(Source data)

^^^^^^^^

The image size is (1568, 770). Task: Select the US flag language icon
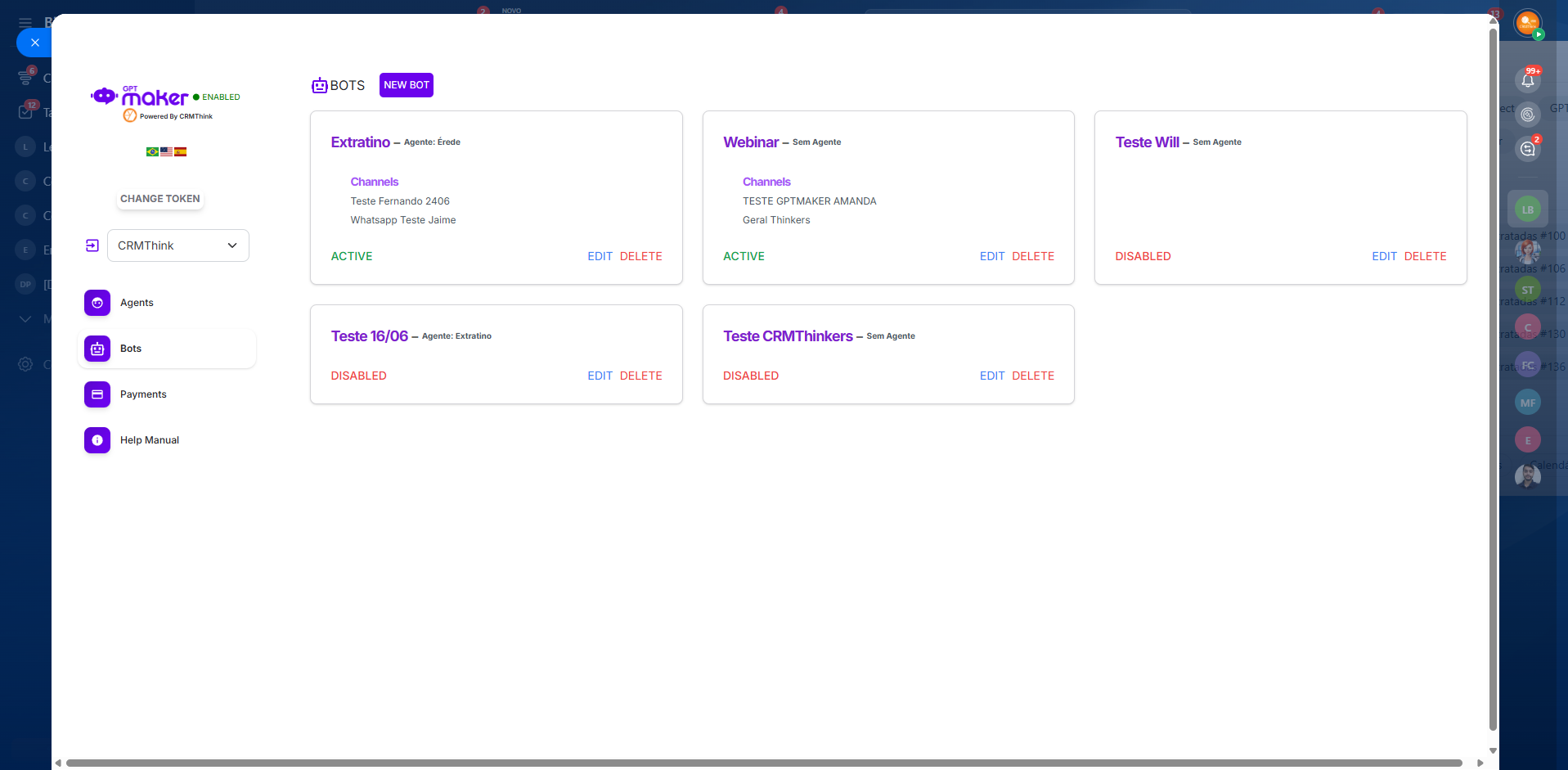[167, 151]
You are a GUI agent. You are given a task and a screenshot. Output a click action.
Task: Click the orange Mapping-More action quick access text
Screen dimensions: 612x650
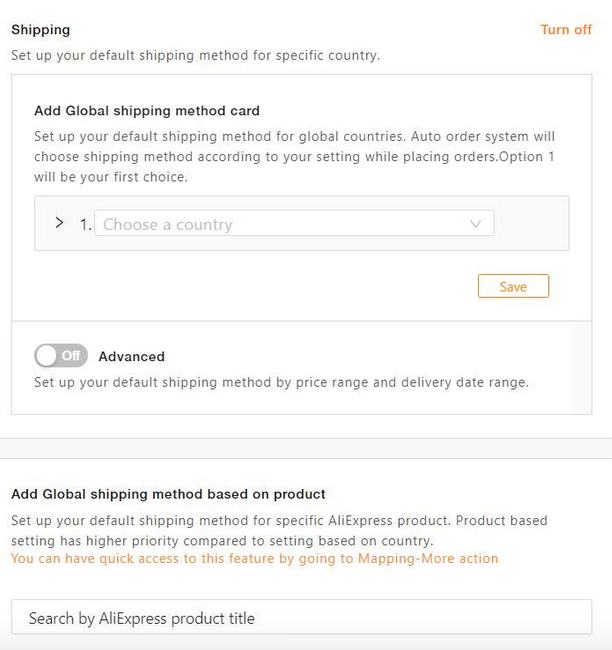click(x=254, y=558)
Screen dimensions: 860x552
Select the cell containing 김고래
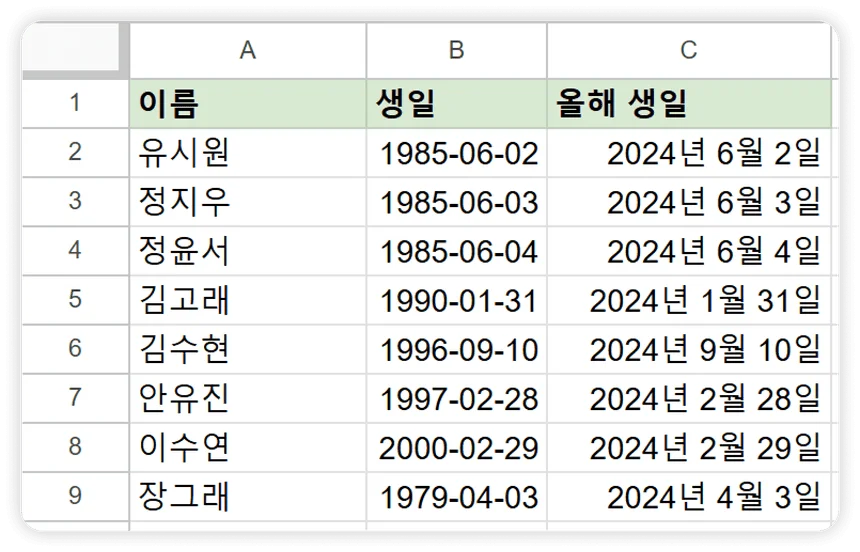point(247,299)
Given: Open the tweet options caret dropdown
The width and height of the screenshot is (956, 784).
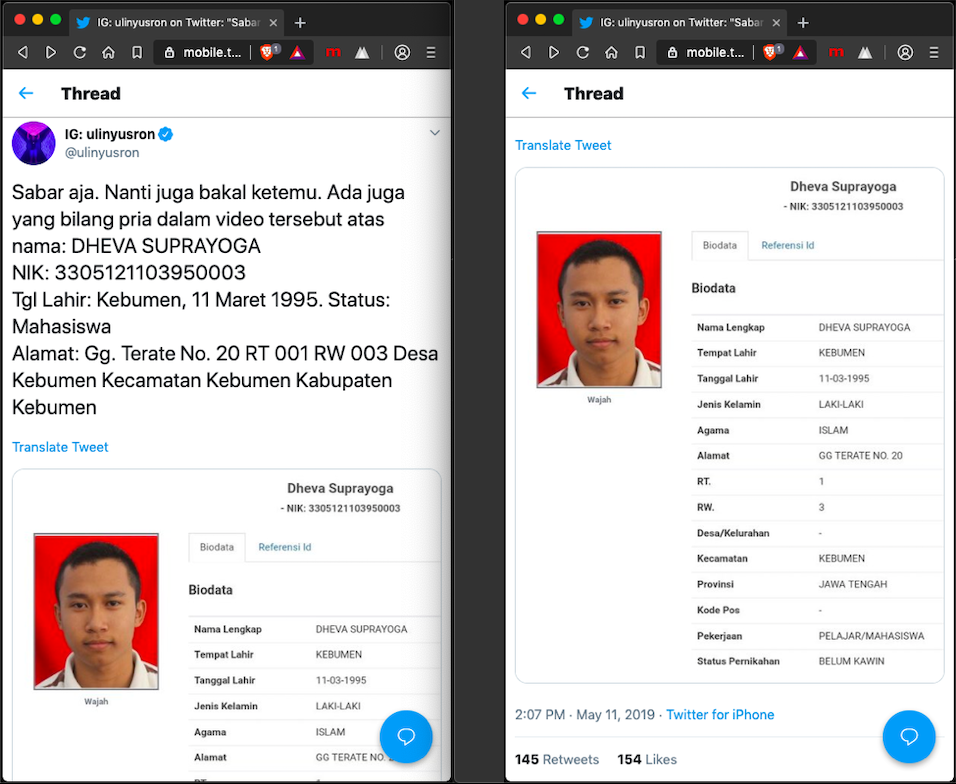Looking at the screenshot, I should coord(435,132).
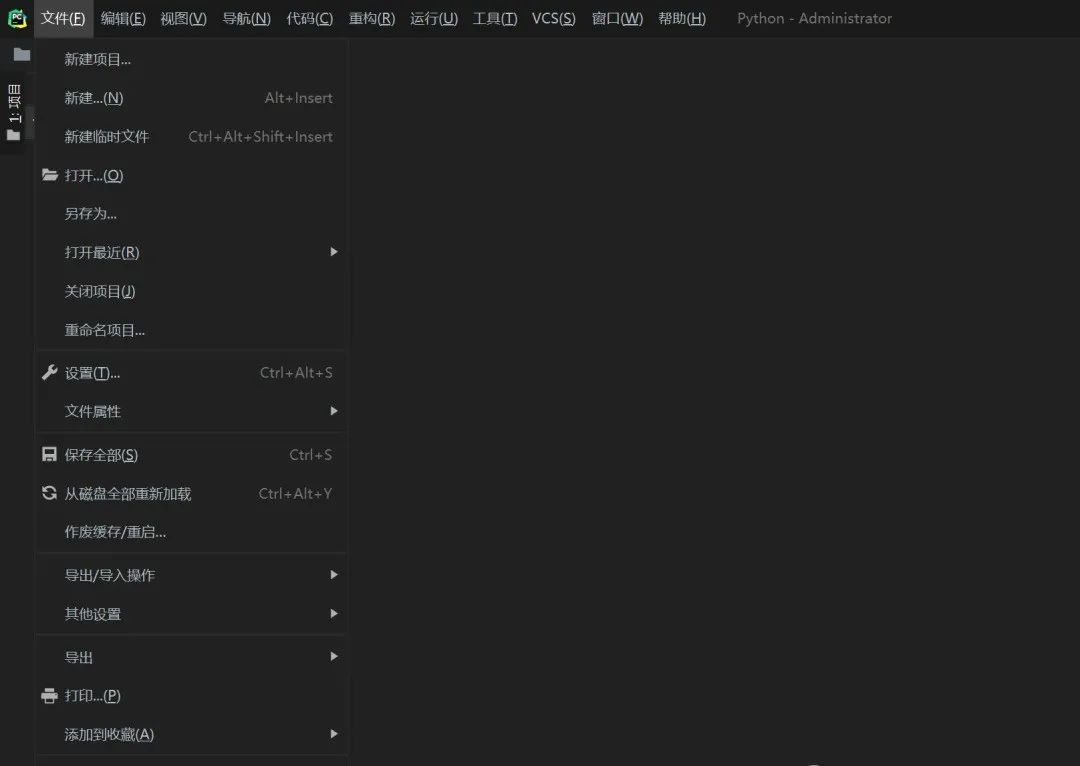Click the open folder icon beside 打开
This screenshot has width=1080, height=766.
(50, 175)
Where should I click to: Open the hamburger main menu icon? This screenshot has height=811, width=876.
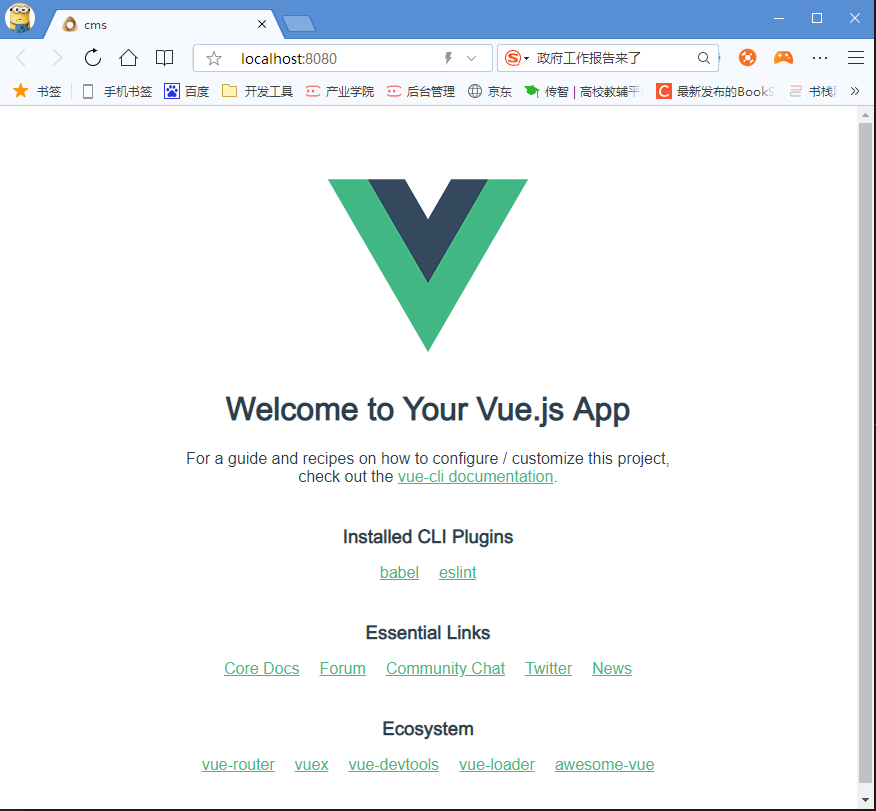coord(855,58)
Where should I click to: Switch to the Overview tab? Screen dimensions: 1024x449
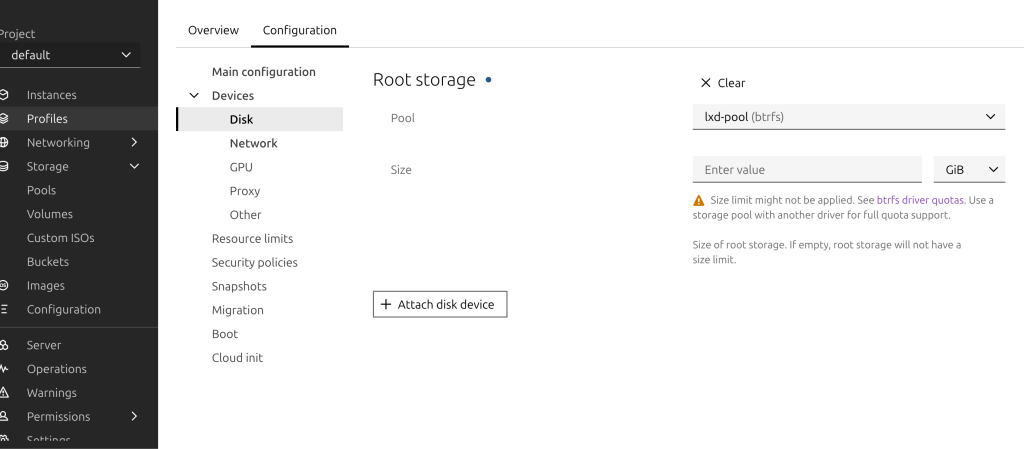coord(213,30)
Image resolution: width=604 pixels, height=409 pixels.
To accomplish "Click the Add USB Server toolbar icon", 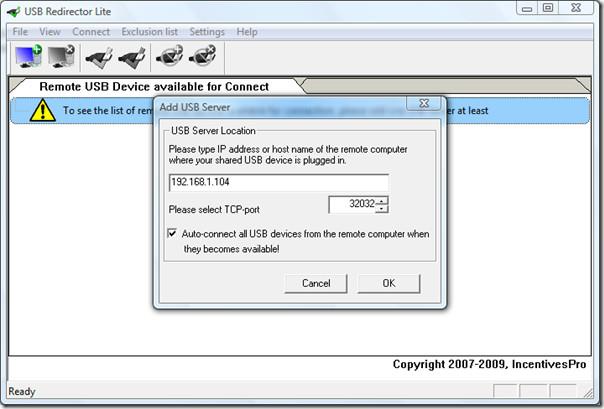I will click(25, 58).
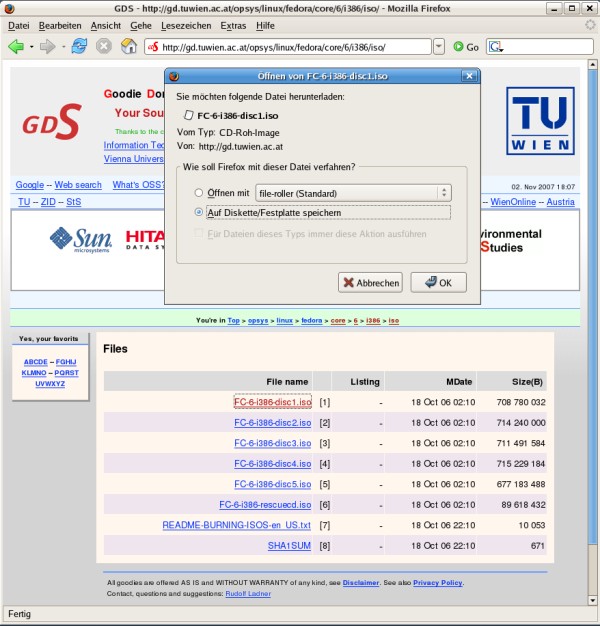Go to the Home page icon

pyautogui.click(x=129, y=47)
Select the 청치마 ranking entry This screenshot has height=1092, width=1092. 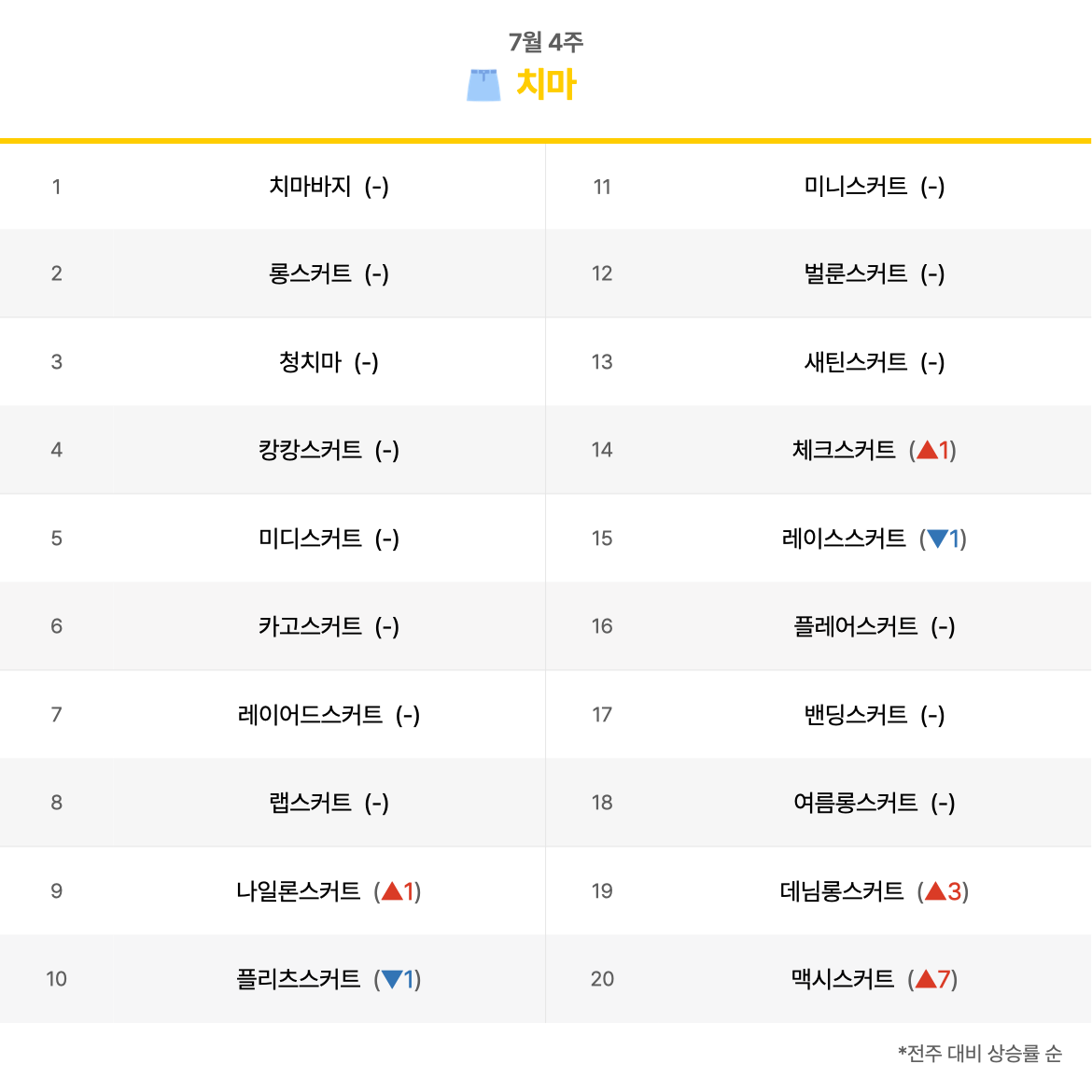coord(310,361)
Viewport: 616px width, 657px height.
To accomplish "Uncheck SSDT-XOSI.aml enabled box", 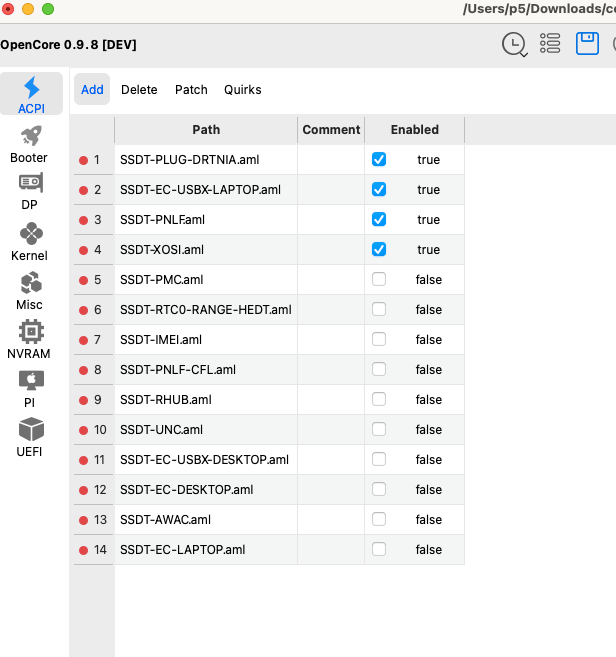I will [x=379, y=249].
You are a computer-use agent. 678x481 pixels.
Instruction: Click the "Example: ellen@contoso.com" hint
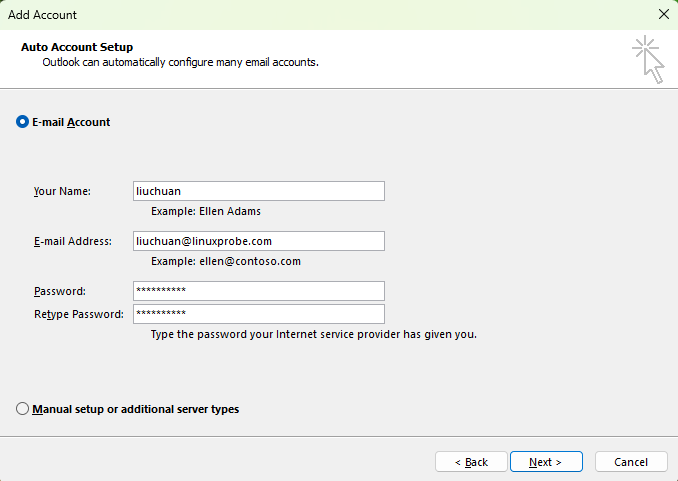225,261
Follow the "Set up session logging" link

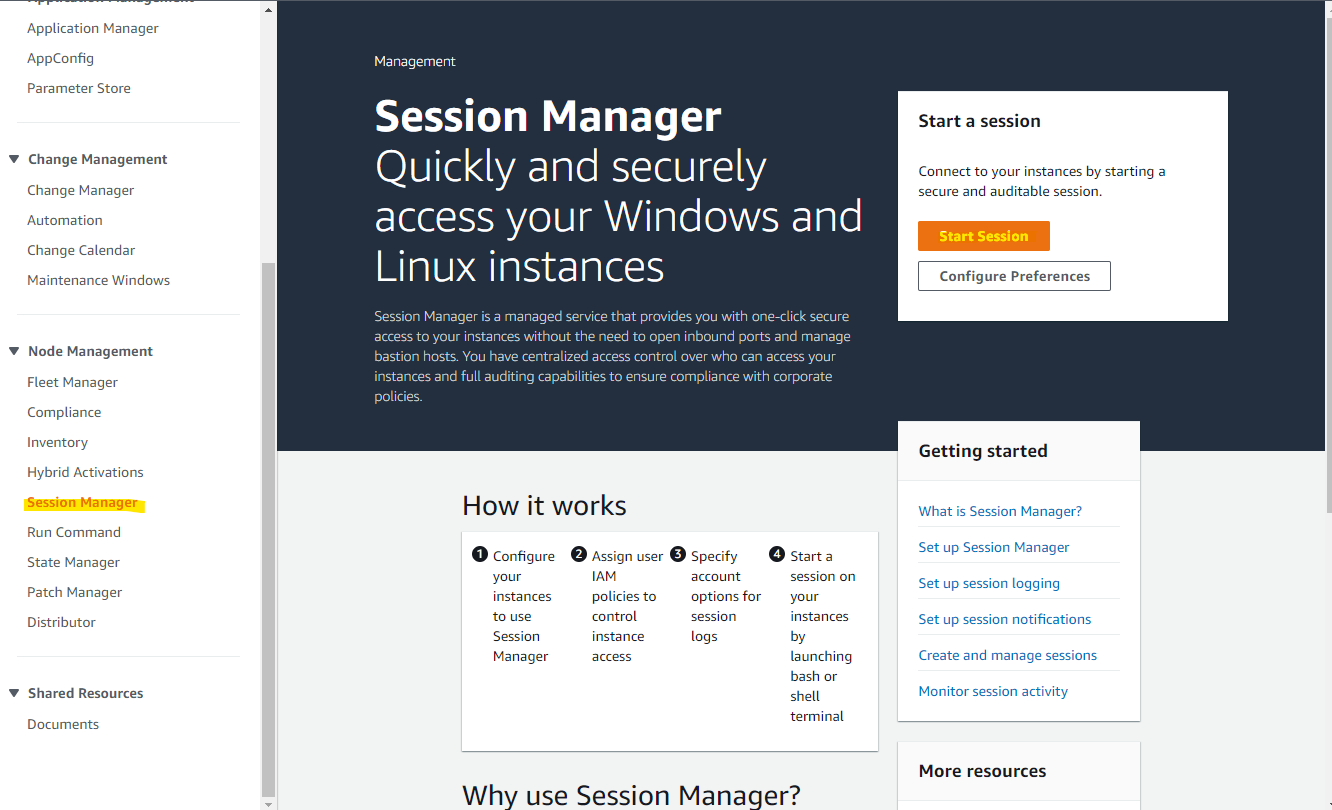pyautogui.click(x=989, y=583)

^^^^^^^^

Replace "hint" with "placeholder text" in everything from the line containing "You are a computer-use agent. 678x481 pixels." down to the end of the records, and write those lines out again with nothing else changed. Leave the pictures out.

SOLUTION FOR THIS EXERCISE:
You are a computer-use agent. 678x481 pixels.
Instruction: Click the "Example: ellen@contoso.com" placeholder text
225,261
Follow the "Set up session logging" link

pyautogui.click(x=989, y=583)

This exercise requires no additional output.